The horrible tragedy of Tyler Clementi’s suicide — doubtless precipitated by the cruel acts of a classmate in taping the young man’s private sexual activity, then posting it on the internet — has stirred an animated and at times angry debate over the appropriate criminal sanctions. The acts are clearly crimes in themselves (with five years’ imprisonment the stiffest penalty for the unconsented posting), but some have asked, rightly, whether the actions could also be charged under the law of involuntary homicide.
While this would be difficult, it’s not impossible: the prosecution would have to prove that the actions were reasonably foreseeable as a result of the bullying. Not so easy to establish, and I’m guessing the prosecutor will shy away from a case that’s so hard to prove. And I’m not sure that I think that punishment would really fit the crime.

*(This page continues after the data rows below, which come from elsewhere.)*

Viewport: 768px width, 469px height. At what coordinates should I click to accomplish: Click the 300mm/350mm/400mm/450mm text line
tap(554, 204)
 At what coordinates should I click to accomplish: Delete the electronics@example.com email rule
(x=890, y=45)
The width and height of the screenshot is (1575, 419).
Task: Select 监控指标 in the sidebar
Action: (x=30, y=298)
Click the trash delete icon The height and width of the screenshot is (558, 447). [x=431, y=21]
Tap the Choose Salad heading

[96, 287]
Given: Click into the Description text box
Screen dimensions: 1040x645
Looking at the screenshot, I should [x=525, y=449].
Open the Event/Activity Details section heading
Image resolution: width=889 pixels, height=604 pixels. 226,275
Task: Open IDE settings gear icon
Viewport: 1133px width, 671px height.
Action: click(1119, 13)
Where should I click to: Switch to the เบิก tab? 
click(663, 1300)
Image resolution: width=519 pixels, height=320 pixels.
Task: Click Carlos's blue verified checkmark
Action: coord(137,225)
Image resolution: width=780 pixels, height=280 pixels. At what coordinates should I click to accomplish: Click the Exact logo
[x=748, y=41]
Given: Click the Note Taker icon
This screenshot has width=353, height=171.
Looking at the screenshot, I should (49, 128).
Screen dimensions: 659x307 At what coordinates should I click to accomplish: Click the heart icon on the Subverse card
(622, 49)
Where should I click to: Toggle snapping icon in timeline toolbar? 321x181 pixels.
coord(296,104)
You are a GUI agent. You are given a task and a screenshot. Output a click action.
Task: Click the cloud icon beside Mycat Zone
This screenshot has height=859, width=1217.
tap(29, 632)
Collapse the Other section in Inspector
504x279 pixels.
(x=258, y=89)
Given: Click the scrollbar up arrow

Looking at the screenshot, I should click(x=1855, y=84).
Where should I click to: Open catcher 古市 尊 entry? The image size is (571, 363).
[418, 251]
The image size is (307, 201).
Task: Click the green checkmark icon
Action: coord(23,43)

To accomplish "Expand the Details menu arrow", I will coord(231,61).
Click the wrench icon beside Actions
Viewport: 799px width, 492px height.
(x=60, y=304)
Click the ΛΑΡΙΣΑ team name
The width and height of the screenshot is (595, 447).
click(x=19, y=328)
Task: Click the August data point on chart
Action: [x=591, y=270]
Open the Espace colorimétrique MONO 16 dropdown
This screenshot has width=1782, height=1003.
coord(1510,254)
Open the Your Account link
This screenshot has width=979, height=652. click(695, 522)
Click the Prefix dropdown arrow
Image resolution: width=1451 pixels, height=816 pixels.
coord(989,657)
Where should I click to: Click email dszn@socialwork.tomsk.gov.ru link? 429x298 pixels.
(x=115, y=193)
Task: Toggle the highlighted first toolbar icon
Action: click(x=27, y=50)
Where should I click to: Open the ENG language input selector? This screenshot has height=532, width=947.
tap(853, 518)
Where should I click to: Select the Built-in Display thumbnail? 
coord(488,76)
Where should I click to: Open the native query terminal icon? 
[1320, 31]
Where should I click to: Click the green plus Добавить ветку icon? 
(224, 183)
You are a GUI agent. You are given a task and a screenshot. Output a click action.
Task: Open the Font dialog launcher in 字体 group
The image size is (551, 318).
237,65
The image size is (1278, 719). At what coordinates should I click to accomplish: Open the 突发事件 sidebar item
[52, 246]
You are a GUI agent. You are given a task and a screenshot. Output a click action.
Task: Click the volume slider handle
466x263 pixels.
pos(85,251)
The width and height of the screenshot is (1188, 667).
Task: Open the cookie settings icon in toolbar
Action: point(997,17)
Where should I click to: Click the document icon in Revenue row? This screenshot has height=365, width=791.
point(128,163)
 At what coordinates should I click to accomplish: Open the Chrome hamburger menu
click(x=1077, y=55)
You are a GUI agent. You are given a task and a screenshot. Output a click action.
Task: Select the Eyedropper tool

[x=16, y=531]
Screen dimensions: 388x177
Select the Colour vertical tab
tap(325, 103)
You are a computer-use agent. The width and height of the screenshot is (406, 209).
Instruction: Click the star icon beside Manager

But…I’ve not yet seen much discussion of the Clementi family’s civil law remedies. Under the law of torts, Clementi had claims for invasion of privacy (for both the intrusion on his seclusion, as the tort is called, and for the publication of private facts) as well as for the tort of either intentional or negligent infliction of emotional distress (the former is the much stronger case here). Under the law in most states, these claims passed to his estate (probably his parents) upon his death.
The death itself is actionable as a wrongful death, allowing certain classes of beneficiaries (his parents, possibly any siblings) to recover for the value of his life to them. (Such damages include any actual cash value they could have expected to receive, and, in many states, any emotional loss as well.)
Finally, since the actions were intentional and especially egregious, punitive damages (to punish and to deter future, similar wrongdoing) might also be available.
Of course, Tyler’s parents may not wish to pursue these remedies, legitimately thinking that doing so would force them to relive the tragedy and details they’d sooner forget. But the claims are there, and the tort law, like the criminal law, can serve as a powerful deterrent to the next idiot who thinks this kind of thing is funny.